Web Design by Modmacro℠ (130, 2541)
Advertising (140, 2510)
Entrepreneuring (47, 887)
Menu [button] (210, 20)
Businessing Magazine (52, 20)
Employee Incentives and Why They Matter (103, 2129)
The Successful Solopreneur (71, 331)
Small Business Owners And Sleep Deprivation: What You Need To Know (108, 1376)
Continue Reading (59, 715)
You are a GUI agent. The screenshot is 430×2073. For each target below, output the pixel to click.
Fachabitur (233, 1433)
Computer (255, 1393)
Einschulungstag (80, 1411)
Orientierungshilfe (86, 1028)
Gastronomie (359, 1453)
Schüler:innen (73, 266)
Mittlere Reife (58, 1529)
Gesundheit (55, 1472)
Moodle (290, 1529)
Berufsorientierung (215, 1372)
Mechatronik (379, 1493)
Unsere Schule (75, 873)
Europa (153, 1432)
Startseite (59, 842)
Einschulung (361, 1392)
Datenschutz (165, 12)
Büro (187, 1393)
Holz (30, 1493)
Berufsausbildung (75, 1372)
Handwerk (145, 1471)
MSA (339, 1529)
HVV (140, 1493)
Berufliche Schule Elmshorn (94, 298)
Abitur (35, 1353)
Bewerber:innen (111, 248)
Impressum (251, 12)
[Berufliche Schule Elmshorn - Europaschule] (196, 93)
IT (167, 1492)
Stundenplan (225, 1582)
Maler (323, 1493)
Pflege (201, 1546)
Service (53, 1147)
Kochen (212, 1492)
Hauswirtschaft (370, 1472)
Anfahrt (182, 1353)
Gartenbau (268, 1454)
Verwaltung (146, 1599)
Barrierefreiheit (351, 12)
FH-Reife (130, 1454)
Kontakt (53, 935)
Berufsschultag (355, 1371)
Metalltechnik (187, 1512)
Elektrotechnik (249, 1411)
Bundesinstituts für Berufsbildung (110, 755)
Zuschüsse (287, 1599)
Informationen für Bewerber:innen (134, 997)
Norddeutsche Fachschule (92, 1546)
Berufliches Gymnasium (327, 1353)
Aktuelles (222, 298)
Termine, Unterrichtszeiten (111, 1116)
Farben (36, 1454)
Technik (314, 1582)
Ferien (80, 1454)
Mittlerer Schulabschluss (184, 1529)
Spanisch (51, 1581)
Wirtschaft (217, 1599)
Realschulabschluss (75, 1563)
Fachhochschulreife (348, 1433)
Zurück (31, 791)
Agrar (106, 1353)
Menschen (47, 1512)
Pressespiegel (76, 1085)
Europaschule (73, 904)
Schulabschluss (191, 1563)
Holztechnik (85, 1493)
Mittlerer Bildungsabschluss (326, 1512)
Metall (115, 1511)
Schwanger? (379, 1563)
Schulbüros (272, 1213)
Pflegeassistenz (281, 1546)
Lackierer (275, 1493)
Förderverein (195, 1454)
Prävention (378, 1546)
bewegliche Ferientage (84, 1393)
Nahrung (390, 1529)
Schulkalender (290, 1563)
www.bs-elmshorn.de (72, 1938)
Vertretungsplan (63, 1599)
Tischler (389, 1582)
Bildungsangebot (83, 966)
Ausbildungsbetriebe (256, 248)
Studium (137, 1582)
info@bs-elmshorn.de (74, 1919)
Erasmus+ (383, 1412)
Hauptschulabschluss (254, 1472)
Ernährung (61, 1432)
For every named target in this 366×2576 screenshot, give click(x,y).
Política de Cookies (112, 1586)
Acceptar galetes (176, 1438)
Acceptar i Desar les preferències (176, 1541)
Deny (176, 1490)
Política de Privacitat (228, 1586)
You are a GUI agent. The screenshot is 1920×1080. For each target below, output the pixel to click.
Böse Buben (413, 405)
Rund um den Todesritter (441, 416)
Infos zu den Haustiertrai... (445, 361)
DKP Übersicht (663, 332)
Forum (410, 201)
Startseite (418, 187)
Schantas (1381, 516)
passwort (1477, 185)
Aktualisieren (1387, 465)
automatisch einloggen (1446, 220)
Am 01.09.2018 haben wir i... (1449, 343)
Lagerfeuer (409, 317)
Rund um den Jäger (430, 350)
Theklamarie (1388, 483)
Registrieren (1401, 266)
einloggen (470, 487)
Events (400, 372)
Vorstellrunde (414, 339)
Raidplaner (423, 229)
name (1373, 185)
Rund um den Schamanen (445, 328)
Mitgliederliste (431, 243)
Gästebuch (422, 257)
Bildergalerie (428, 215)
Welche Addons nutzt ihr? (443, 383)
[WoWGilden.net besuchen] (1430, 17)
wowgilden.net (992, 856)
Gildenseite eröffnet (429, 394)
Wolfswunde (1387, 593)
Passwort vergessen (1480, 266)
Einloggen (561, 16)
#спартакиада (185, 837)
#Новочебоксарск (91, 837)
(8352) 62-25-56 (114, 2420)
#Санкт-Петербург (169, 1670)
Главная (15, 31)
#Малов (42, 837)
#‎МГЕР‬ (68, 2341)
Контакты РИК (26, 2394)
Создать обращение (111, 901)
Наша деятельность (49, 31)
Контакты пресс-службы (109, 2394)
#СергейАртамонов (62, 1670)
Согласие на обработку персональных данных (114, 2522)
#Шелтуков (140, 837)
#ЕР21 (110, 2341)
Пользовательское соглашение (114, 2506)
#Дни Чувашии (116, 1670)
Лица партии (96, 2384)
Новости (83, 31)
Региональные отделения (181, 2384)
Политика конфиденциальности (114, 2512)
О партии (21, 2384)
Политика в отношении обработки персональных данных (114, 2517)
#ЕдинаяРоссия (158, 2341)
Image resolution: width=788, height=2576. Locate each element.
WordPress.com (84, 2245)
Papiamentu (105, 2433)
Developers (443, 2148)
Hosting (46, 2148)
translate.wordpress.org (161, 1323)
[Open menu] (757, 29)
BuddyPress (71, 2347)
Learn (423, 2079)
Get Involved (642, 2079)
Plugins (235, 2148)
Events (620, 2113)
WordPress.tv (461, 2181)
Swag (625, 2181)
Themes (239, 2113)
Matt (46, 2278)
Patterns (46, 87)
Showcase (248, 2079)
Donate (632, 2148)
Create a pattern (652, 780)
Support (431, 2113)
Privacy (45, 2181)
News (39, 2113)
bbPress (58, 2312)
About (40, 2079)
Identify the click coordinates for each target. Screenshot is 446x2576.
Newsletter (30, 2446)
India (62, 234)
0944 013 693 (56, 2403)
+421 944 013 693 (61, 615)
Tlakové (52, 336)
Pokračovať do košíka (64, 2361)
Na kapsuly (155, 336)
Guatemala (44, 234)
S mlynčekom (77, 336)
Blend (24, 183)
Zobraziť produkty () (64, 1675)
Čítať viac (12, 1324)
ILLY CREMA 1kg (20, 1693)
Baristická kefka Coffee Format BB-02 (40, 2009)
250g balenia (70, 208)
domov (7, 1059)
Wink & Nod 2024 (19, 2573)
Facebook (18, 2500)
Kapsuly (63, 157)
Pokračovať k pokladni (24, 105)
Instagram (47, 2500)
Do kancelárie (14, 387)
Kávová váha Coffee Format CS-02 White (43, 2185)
_ _ _ _ _ _ _
TASK TO COMPLETE | Please give the full set of data again exactly.

OUTPUT |
Web Design by Modmacro℠ (130, 2541)
Advertising (140, 2510)
Entrepreneuring (47, 887)
Menu [button] (210, 20)
Businessing Magazine (52, 20)
Employee Incentives and Why They Matter (103, 2129)
The Successful Solopreneur (71, 331)
Small Business Owners And Sleep Deprivation: What You Need To Know (108, 1376)
Continue Reading (59, 715)
You are a GUI agent. The screenshot is 430×2073. For each target below, output the pixel to click.
Fachabitur (233, 1433)
Computer (255, 1393)
Einschulungstag (80, 1411)
Orientierungshilfe (86, 1028)
Gastronomie (359, 1453)
Schüler:innen (73, 266)
Mittlere Reife (58, 1529)
Gesundheit (55, 1472)
Moodle (290, 1529)
Berufsorientierung (215, 1372)
Mechatronik (379, 1493)
Unsere Schule (75, 873)
Europa (153, 1432)
Startseite (59, 842)
Einschulung (361, 1392)
Datenschutz (165, 12)
Büro (187, 1393)
Holz (30, 1493)
Berufsausbildung (75, 1372)
Handwerk (145, 1471)
MSA (339, 1529)
HVV (140, 1493)
Berufliche Schule Elmshorn (94, 298)
Abitur (35, 1353)
Bewerber:innen (111, 248)
Impressum (251, 12)
[Berufliche Schule Elmshorn - Europaschule] (196, 93)
IT (167, 1492)
Stundenplan (225, 1582)
Maler (323, 1493)
Pflege (201, 1546)
Service (53, 1147)
Kochen (212, 1492)
Hauswirtschaft (370, 1472)
Anfahrt (182, 1353)
Gartenbau (268, 1454)
Verwaltung (146, 1599)
Barrierefreiheit (351, 12)
FH-Reife (130, 1454)
Kontakt (53, 935)
Berufsschultag (355, 1371)
Metalltechnik (187, 1512)
Elektrotechnik (249, 1411)
Bundesinstituts für Berufsbildung (110, 755)
Zuschüsse (287, 1599)
Informationen für Bewerber:innen (134, 997)
Norddeutsche Fachschule (92, 1546)
Berufliches Gymnasium (327, 1353)
Aktuelles (222, 298)
Termine, Unterrichtszeiten (111, 1116)
Farben (36, 1454)
Technik (314, 1582)
Ferien (80, 1454)
Mittlerer Schulabschluss (184, 1529)
Spanisch (51, 1581)
Wirtschaft (217, 1599)
Realschulabschluss (75, 1563)
Fachhochschulreife (348, 1433)
Zurück (31, 791)
Agrar (106, 1353)
Menschen (47, 1512)
Pressespiegel (76, 1085)
Europaschule (73, 904)
Schulabschluss (191, 1563)
Holztechnik (85, 1493)
Mittlerer Bildungsabschluss (326, 1512)
Metall (115, 1511)
Schwanger? (379, 1563)
Schulbüros (272, 1213)
Pflegeassistenz (281, 1546)
Lackierer (275, 1493)
Förderverein (195, 1454)
Prävention (378, 1546)
bewegliche Ferientage (84, 1393)
Nahrung (390, 1529)
Schulkalender (290, 1563)
www.bs-elmshorn.de (72, 1938)
Vertretungsplan (63, 1599)
Tischler (389, 1582)
Bildungsangebot (83, 966)
Ausbildungsbetriebe (256, 248)
Studium (137, 1582)
info@bs-elmshorn.de (74, 1919)
Erasmus+ (383, 1412)
Hauptschulabschluss (254, 1472)
Ernährung (61, 1432)
For every named target in this 366×2576 screenshot, give click(x,y).
Política de Cookies (112, 1586)
Acceptar galetes (176, 1438)
Acceptar i Desar les preferències (176, 1541)
Deny (176, 1490)
Política de Privacitat (228, 1586)
You are a GUI agent. The screenshot is 1920×1080. For each target below, output the pixel to click.
Böse Buben (413, 405)
Rund um den Todesritter (441, 416)
Infos zu den Haustiertrai... (445, 361)
DKP Übersicht (663, 332)
Forum (410, 201)
Startseite (418, 187)
Schantas (1381, 516)
passwort (1477, 185)
Aktualisieren (1387, 465)
automatisch einloggen (1446, 220)
Am 01.09.2018 haben wir i... (1449, 343)
Lagerfeuer (409, 317)
Rund um den Jäger (430, 350)
Theklamarie (1388, 483)
Registrieren (1401, 266)
einloggen (470, 487)
Events (400, 372)
Vorstellrunde (414, 339)
Raidplaner (423, 229)
name (1373, 185)
Rund um den Schamanen (445, 328)
Mitgliederliste (431, 243)
Gästebuch (422, 257)
Bildergalerie (428, 215)
Welche Addons nutzt ihr? (443, 383)
[WoWGilden.net besuchen] (1430, 17)
wowgilden.net (992, 856)
Gildenseite eröffnet (429, 394)
Wolfswunde (1387, 593)
Passwort vergessen (1480, 266)
Einloggen (561, 16)
#спартакиада (185, 837)
#Новочебоксарск (91, 837)
(8352) 62-25-56 (114, 2420)
#Санкт-Петербург (169, 1670)
Главная (15, 31)
#Малов (42, 837)
#‎МГЕР‬ (68, 2341)
Контакты РИК (26, 2394)
Создать обращение (111, 901)
Наша деятельность (49, 31)
Контакты пресс-службы (109, 2394)
#СергейАртамонов (62, 1670)
Согласие на обработку персональных данных (114, 2522)
#Шелтуков (140, 837)
#ЕР21 (110, 2341)
Пользовательское соглашение (114, 2506)
#Дни Чувашии (116, 1670)
Лица партии (96, 2384)
Новости (83, 31)
Региональные отделения (181, 2384)
Политика конфиденциальности (114, 2512)
О партии (21, 2384)
Политика в отношении обработки персональных данных (114, 2517)
#ЕдинаяРоссия (158, 2341)
Image resolution: width=788, height=2576. Locate each element.
WordPress.com (84, 2245)
Papiamentu (105, 2433)
Developers (443, 2148)
Hosting (46, 2148)
translate.wordpress.org (161, 1323)
[Open menu] (757, 29)
BuddyPress (71, 2347)
Learn (423, 2079)
Get Involved (642, 2079)
Plugins (235, 2148)
Events (620, 2113)
WordPress.tv (461, 2181)
Swag (625, 2181)
Themes (239, 2113)
Matt (46, 2278)
Patterns (46, 87)
Showcase (248, 2079)
Donate (632, 2148)
Create a pattern (652, 780)
Support (431, 2113)
Privacy (45, 2181)
News (39, 2113)
bbPress (58, 2312)
About (40, 2079)
Identify the click coordinates for each target. Screenshot is 446x2576.
Newsletter (30, 2446)
India (62, 234)
0944 013 693 (56, 2403)
+421 944 013 693 (61, 615)
Tlakové (52, 336)
Pokračovať do košíka (64, 2361)
Na kapsuly (155, 336)
Guatemala (44, 234)
S mlynčekom (77, 336)
Blend (24, 183)
Zobraziť produkty () (64, 1675)
Čítať viac (12, 1324)
ILLY CREMA 1kg (20, 1693)
Baristická kefka Coffee Format BB-02 (40, 2009)
250g balenia (70, 208)
domov (7, 1059)
Wink & Nod 2024 (19, 2573)
Facebook (18, 2500)
Kapsuly (63, 157)
Pokračovať k pokladni (24, 105)
Instagram (47, 2500)
Do kancelárie (14, 387)
Kávová váha Coffee Format CS-02 White (43, 2185)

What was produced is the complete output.